Effective Aperture for Macro

[hellfragger]

Can somebody please throw some light on

a) What is Effective aperture for Macro lens...How do we find it ?
b) Does the camera body automatically calculates the exposure compensation needed ?

[McQ]

Hi Anikh,

A rule of thumb is that at 1:1 you lose about 2-stops of light beyond what you would otherwise get at a given aperture. The effective aperture (for gauging exposure) is therefore 2-stops smaller than that set on your lens; an aperture of f/2.8 therefore becomes more like f/5.6, and f/8 more like f/16, etc. For other magnifications, a very crude estimate is as follows:

Effective Aperture = Lens Aperture x (1 + Magnification)

For example, if you are shooting at 50% magnification, then the effective aperture for a lens set at f/4 will be somewhere between f/5.6 and f/6.3.

This formula works best for normal lenses (near 50 mm focal length). Using this formula for macro lenses with much longer focal lengths, such as 105mm or 180mm, will tend to slightly underestimate the difference between effective and actual lens aperture.

For those analytical types who are interested in getting super accurate results, you will need to know the pupil magnification of your lens. In that case a slightly more accurate formula would be:

Effective Aperture = Lens Aperture x (1 + Magnification / Pupil Magnification)

Canon's 180mm macro lens has a value of 0.5 at 1:1, for example, so at 1:1 the above formula would give a 50% larger f-number for the effective aperture than if you were to use the simpler formula. However, using the pupil magnification formula probably isn't practical in the field. More just an interesting fact. The biggest problem is that pupil magnification changes depending on focusing distance, which introduces yet another formula.
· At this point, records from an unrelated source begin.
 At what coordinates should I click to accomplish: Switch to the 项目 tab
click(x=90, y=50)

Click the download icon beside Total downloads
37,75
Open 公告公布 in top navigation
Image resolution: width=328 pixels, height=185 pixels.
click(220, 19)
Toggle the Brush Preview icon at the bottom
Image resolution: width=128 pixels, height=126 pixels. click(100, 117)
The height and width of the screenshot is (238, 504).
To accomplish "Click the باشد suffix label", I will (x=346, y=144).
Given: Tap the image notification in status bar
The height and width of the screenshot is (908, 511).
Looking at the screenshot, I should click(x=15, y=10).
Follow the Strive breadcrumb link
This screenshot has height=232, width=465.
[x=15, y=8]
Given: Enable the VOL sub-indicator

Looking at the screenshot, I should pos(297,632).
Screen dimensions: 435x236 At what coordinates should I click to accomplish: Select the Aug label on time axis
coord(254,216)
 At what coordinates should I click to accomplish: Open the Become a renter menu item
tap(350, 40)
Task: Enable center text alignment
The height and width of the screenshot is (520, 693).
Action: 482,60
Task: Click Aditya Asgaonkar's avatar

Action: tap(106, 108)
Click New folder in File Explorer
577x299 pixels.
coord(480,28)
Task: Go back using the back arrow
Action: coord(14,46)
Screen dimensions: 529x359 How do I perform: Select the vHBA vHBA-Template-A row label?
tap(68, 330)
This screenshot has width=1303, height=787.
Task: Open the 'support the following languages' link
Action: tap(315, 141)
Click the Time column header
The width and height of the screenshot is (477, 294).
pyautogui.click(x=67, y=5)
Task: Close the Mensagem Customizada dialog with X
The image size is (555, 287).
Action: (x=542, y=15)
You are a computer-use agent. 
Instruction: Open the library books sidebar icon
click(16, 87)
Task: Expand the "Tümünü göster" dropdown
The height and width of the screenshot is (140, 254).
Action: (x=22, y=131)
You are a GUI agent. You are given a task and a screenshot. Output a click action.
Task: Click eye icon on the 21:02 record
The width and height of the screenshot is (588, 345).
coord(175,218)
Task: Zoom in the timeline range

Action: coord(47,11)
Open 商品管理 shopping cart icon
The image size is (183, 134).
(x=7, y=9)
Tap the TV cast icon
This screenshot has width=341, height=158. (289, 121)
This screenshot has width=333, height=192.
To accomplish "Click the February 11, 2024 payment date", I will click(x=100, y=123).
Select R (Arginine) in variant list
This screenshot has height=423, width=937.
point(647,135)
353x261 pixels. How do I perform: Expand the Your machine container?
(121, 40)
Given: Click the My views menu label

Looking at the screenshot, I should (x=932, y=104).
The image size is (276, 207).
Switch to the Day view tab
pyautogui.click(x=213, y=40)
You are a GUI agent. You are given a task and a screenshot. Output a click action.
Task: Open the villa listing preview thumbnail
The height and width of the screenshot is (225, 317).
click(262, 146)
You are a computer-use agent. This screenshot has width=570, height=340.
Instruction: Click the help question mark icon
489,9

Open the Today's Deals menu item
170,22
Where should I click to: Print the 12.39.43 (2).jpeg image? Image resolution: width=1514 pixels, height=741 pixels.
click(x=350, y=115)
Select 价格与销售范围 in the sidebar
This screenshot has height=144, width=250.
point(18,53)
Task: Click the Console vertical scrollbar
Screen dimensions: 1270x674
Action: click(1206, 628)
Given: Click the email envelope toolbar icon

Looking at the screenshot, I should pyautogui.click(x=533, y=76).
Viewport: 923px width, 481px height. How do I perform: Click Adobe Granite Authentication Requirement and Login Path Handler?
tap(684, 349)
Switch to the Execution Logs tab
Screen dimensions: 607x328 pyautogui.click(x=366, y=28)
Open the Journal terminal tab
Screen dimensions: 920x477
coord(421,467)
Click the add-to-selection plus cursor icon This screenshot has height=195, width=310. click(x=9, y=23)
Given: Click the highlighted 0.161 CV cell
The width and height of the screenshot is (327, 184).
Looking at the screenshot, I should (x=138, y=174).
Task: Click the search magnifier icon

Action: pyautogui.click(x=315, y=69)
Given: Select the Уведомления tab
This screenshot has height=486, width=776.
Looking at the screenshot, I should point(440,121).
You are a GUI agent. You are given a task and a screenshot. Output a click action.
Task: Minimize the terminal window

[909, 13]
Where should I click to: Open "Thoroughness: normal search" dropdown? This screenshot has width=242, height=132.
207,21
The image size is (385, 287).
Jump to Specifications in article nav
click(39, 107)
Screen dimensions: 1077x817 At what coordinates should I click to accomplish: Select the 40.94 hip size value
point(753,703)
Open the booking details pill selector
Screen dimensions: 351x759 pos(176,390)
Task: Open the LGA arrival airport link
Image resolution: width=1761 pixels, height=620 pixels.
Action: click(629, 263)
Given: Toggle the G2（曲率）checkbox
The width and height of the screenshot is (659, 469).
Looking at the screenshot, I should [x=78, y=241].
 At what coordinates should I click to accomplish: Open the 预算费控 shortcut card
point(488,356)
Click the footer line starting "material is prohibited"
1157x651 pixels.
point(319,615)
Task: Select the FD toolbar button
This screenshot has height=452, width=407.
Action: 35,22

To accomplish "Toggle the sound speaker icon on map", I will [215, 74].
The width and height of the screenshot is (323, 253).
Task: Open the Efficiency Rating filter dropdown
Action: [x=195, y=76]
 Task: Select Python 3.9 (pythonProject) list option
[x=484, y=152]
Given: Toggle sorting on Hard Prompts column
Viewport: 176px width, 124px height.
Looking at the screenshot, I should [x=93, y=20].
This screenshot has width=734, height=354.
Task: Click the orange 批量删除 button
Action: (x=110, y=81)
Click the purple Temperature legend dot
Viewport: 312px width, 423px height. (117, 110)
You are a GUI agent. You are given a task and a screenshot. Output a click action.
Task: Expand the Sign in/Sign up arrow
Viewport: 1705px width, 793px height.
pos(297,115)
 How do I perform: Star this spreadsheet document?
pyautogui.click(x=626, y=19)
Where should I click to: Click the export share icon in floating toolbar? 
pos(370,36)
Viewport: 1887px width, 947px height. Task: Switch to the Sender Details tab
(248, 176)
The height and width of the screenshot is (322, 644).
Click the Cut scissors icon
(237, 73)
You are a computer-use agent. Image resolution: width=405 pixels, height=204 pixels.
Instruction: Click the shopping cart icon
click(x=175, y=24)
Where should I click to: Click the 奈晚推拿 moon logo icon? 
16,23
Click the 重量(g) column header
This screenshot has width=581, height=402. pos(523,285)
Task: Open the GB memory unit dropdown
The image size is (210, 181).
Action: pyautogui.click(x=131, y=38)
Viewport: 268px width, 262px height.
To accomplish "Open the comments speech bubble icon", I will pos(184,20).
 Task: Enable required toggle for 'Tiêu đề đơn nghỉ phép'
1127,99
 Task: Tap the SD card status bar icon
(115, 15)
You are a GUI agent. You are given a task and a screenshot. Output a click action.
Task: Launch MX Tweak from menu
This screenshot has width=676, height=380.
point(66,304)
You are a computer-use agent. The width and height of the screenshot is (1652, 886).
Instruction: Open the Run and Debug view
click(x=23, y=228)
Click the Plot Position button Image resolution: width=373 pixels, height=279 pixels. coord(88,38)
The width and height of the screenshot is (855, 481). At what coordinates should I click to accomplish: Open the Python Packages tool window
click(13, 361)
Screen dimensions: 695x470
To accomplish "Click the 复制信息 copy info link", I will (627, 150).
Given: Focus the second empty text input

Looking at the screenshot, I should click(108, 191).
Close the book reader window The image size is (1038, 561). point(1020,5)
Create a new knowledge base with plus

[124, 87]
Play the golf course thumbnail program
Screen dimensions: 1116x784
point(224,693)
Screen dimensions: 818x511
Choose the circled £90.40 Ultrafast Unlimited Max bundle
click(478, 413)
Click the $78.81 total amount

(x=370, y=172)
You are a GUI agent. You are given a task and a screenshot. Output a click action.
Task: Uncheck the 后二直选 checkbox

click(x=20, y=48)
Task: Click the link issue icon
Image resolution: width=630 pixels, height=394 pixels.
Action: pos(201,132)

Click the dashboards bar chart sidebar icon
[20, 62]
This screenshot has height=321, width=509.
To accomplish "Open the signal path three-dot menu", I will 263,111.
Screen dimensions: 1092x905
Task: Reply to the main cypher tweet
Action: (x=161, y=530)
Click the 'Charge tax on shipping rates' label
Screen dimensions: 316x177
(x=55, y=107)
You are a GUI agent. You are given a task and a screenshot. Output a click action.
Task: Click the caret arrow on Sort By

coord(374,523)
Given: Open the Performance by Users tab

b) Does the camera body automatically calculate the exposure compensation needed ?

Any camera that has through the lens metering (TTL) will automatically adjust the exposure to compensate for this, and will do so much better than the above equation. This covers the vast majority of current cameras. Other cameras, such as those using a hand held light meter, will need to use the above formula to estimate the necessary shutter speed and/or ISO.

[hellfragger]

Thanx a lot ! that made it easy !

[McQ]

Thanx a lot ! that made it easy !

Glad I could help. OK, let's complicate thing's a bit then Did you know that the depth of field often ALSO changes substantially?! That is, compared to what you would otherwise expect for a given focusing distance and aperture.

If the pupil magnification is less than unity (most macro lenses are), then you end up gaining a little depth of field. However, if you require a given shutter speed, you will end up losing depth of field when all things are considered. Overall I think it's an advantage though, because you will get a little more depth of field before hitting the diffraction limit.

[hellfragger]

hmm, i had thought about the gain in depth of field by decrease in aperture size, but not in this way.